The story goes that a Portuguese monk met Pope Julius III and his caravan on the road to a holy place. The monk had heard the popular jokes and whispers about the pope, mocking and biting, and felt they were a shabby way to treat a man upon whose shoulders lay so much obligation. Moved by sympathy, he told the pontiff how sorry he was that the burdens of Julius’s office should be so heavy, and how certain he was that the pope must be a man of great wisdom and ability in order to carry them. Whereupon Julius III looked at him kindly and said “do you not know, my son, with how little understanding the world is ruled?”
Julius might just have been projecting. The record of his pontificate is unspectacular, the legacy of a man of limited understanding indeed who spent his time alternating enthusiastically between self-indulgence and gout. Or the story might also never have happened at all. The line about how little understanding rules the world is often attributed to a Swedish nobleman encouraging his son, a young and intimidated diplomat, to have confidence around the Great And The Good who had gathered to negotiate what would become the Treaty of Westphalia. You also see it attributed to Cardinal Richelieu, which seems plausible enough from the kind of man who’d get so pissy about his dining companions’ table manners that he casually invented the now-ubiquitous table-knife.
Do you know, my son, with how little understanding the world is ruled? Now hold my beer and watch this.
I like the Julius III version. There’s something timeless and essentially human about the idea of a sympathetic fellow telling the most powerful figure in his world how grateful for and confident he is in the powerful man’s wisdom, only to be told “son, I have no idea what the fuck I’m doing, and neither does anyone else.” It needs only a “now hold my beer and watch this” to complete the picture. As a species, we have ever expected the trusted and wise to make sense of our world, a tendency that commends our generosity more than our judgment.
Which brings us, as all things must, to the debt-ceiling. This is not a piece about whether we should raise it again (so obvious it barely deserves comment), or the politics of the upcoming legislative battle and various work-arounds (discussed at length and in detail elsewhere). But the uncertainty over whether we will, in fact, raise the debt-ceiling or let the American economy completely crash, and the way that people who are paid to talk about that debate have chosen to do so, clearly and starkly illuminates the absurdity and sheer terror (two great tastes that taste great together) of This Moment. And it’s a great introduction to what this substack is about.
I asked a generative AI to produce Death of Socrates in A Waffle House, which is very much the vibe of This Moment and what we’re talking about on this substack.
Every iteration of the Republican Party in the modern era prior to this one was oriented around the principle of protecting profit before anything else including human life, and was also generally aware of the need to cover the sheer brutality of that creed with a patina of notionally-compassionate or at least intellectually-coherent bullshit. It would not have occurred to Republicans of a previous generation to destabilize the market via the threat of not raising the debt-ceiling, much less to actually toss years of corporate profit to the flames.
Things do change!

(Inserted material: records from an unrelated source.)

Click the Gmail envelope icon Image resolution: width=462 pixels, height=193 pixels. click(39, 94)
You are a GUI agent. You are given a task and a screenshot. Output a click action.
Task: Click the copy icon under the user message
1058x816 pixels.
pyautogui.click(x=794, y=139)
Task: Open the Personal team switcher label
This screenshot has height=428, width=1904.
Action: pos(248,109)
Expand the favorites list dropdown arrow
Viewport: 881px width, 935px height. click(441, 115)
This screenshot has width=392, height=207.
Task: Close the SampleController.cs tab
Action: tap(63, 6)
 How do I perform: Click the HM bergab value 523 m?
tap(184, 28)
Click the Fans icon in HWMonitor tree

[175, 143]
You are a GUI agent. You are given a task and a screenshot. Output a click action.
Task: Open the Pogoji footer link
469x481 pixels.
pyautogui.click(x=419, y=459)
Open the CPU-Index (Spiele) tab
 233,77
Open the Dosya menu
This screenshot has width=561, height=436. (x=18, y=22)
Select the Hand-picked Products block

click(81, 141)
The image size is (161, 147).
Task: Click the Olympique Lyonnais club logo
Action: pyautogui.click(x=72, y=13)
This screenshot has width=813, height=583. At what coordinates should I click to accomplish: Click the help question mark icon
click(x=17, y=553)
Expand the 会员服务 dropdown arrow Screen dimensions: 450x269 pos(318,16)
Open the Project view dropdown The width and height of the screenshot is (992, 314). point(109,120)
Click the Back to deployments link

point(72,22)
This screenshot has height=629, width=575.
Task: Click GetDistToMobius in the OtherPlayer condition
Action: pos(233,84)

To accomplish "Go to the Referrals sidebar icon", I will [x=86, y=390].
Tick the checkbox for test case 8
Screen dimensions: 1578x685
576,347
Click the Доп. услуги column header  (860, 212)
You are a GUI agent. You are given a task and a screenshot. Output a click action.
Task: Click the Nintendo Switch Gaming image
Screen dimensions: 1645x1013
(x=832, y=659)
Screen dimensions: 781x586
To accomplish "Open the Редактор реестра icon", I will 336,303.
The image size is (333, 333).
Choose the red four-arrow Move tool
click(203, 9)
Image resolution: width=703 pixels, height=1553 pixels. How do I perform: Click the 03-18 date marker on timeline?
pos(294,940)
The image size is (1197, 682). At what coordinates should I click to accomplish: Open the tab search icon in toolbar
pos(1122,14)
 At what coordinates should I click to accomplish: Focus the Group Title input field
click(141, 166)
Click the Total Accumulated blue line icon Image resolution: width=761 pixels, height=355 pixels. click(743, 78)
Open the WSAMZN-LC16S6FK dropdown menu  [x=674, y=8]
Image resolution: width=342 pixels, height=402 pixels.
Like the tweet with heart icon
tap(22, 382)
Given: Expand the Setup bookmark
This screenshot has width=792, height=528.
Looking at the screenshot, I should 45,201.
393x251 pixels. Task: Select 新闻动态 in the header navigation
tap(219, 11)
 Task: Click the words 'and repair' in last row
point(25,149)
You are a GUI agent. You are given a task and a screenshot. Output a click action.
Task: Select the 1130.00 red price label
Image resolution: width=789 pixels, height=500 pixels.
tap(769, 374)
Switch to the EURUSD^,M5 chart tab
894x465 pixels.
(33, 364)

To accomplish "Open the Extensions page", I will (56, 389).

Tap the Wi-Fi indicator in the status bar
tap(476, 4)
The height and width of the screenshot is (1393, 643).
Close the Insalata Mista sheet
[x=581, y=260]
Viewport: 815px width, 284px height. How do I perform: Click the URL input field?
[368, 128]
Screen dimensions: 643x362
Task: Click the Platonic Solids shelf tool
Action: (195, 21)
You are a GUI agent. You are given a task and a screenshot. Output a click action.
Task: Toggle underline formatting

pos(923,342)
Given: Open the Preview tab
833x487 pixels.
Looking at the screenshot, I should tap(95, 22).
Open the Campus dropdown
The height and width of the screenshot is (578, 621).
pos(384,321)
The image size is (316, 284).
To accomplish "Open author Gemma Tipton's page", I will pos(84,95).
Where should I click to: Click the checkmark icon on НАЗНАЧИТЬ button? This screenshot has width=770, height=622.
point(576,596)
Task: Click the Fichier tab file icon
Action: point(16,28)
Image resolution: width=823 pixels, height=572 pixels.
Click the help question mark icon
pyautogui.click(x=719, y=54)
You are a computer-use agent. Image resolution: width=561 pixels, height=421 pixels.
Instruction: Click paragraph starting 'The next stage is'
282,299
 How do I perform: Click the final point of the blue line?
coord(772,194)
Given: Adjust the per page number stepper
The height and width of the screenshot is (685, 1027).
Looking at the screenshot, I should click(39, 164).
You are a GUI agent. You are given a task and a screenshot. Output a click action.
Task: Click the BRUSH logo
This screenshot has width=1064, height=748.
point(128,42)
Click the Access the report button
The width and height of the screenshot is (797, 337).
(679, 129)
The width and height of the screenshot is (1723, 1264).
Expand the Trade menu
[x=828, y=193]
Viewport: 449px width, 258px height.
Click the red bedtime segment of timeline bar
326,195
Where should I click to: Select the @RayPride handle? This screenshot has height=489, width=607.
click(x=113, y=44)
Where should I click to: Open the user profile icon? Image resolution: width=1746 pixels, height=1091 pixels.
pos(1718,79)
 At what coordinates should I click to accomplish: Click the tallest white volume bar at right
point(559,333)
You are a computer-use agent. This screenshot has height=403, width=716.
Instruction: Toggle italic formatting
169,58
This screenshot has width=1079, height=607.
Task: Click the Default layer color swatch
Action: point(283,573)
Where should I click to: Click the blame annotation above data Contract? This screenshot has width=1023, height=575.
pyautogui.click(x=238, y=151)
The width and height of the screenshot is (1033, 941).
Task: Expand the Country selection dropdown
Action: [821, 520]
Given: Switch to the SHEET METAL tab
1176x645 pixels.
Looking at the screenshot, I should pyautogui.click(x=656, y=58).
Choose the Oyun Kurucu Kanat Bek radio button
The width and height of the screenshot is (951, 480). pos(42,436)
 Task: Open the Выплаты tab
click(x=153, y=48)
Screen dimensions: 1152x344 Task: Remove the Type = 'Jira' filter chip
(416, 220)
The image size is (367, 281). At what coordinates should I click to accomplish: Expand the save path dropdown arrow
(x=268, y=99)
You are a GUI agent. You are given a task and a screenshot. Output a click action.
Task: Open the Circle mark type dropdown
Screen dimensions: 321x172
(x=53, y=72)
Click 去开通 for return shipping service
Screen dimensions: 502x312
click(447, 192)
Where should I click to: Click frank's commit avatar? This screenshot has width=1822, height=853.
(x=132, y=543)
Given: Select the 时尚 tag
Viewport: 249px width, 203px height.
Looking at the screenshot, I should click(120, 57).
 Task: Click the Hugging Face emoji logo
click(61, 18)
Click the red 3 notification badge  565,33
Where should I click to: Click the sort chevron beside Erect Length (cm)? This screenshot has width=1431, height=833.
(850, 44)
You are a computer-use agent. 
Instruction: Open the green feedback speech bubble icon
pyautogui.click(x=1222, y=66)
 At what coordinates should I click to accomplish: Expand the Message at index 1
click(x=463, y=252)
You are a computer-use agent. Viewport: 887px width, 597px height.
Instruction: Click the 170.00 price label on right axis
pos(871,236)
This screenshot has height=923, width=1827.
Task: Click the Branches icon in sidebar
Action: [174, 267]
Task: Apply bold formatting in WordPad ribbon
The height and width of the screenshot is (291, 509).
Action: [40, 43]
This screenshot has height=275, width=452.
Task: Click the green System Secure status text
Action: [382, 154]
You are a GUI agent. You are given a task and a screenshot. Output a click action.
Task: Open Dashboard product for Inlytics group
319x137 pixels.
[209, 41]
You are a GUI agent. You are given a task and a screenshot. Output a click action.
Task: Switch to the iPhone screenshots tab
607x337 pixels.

This iteration of the GOP has a wide streak of outright nihilism and an unsettling number of elected representatives who think we should make the train go faster and not slower around Dead Man’s Curve because they want to see what happens or believe themselves impervious to harm or don’t believe the tracks or cliff or even the train are real at all, a set of impulses that collectively boil down to a macroeconomic policy of fuck it, and fuck you.
I cannot begin to describe how few people actually want things to work this way. Nevertheless!
And so we are treated to the spectacle of a political party that every few years gleefully tells the country that they’re perfectly willing - excited, even! - to usher in the Second Great Depression, while the opposition party is incapable of mustering a majority durable enough to put an end to this grotesquery once and for all.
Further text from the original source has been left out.